Not all blonde lawyers or law students want to be the next Elle Woods. Though she has since graduated from law school, you can still find Not an Elle on Twitter @NotanElle or on her own site at thenotanelleblog.com

8 Comments

  1. Scott

    February 5, 2013 at 5:08 pm

    Heh. Funny story, and I guess it’s all true if you plan to do nothing with your law degree but be a state attorney and pick up a State sponsored check. Start your own firm and get a niche doing something that you don’t suck at and you can actually earn a good wage in this business.

  2. Laura

    February 5, 2013 at 11:30 pm

    Totally understand…My waitress sister earns the same amount as I do as a second-year lawyer.

  3. Jill

    February 6, 2013 at 6:15 am

    This is NOT good.

    I am in law school b/c I want to be financially independent of men who just want to sleep with me.

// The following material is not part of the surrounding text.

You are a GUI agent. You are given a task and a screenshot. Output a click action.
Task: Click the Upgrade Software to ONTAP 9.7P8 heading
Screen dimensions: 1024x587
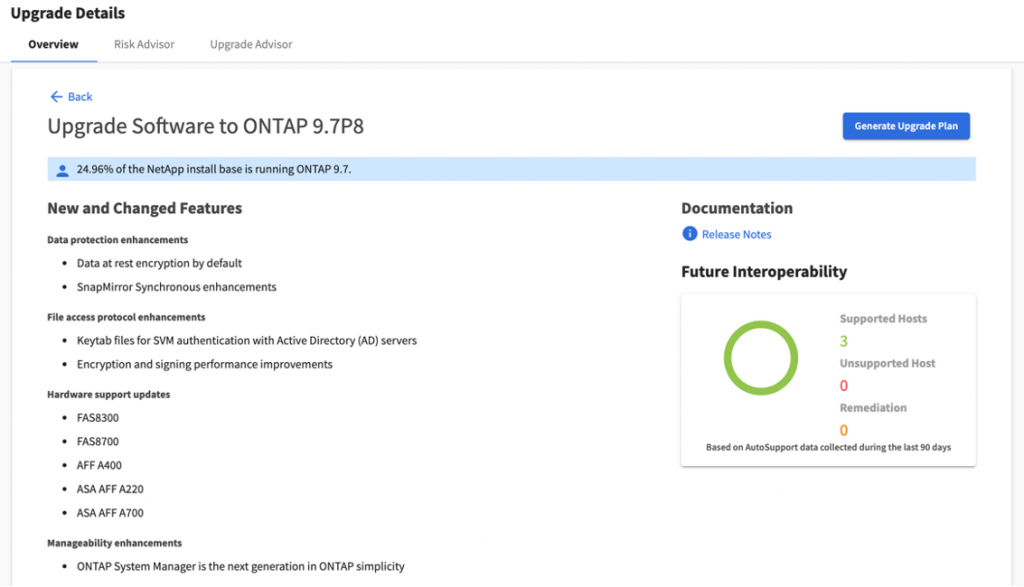212,127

    With a decent salary, I will not need to have men buy me dinner and then expect to come over to my apartment and spend the night having sex.

    We need to figure out how to get men to stop expecting this after paying out $100 for dinner.

    • Frank

      February 7, 2013 at 3:50 am

      Lady, if you any good, men would not just want to hump you and bolt. If that’s you then you have to change your attitude.

  4. John McDonald

    February 6, 2013 at 2:15 pm

    Ha. Funny story. Thanks for sharing.

  5. Scott

    February 7, 2013 at 4:35 pm

    Becoming a lawyer is certainly a most noble endeavor. Sure it’s hours of hard work, but the fulfillment found when serving the needs of the truly oppressed, or forging and interpreting new insights into the evolution of mankind’s societal growth, or insuring that the rights of the few aren’t usurped by the demands of the many, or standing firm against the winds and gales of bluster and evil, or holding vigilant against the rule of man overshadowing the rule of law; there can be no more honorable (if unappreciated) calling than that those individuals suffixed with the moniker “Esquire”.

    And, you can dick around the internet while eating lunch.

  6. Joel

    February 7, 2013 at 7:01 pm

    JILL: I think you should reconsider your choice to go into your profession.
    I thought that someone who goes into Law is a person who cares about one’s Rights and one who helps to uphold the laws of the Constitution.
    We really do not need someone whose main concern is making money so they can pick and choose their dates.
    Please, for all of us, RECONSIDER!
    There are MANY other ways to make a good living
    Thank you!

  7. wally

    November 22, 2014 at 8:50 am

    Nice story. But being a garbageman isnt as easy as people think. certain places might be great if they have good equipment. secondly alot of places your working on your own. which involve in and out of the truck lifting and pushing constantly. i am a gabage man and seen alot of my fellow co workers get knee replcement and tons of guys with shoulder problems. not to mention alot of rats and if your route goes through a bad neighborhood then lots of needles. get poked by a needle straight to the hospital you go and no sex for 6 months. its a very dangerous job. I wish i was in you position with a law degree. Nice office and in the long run better off.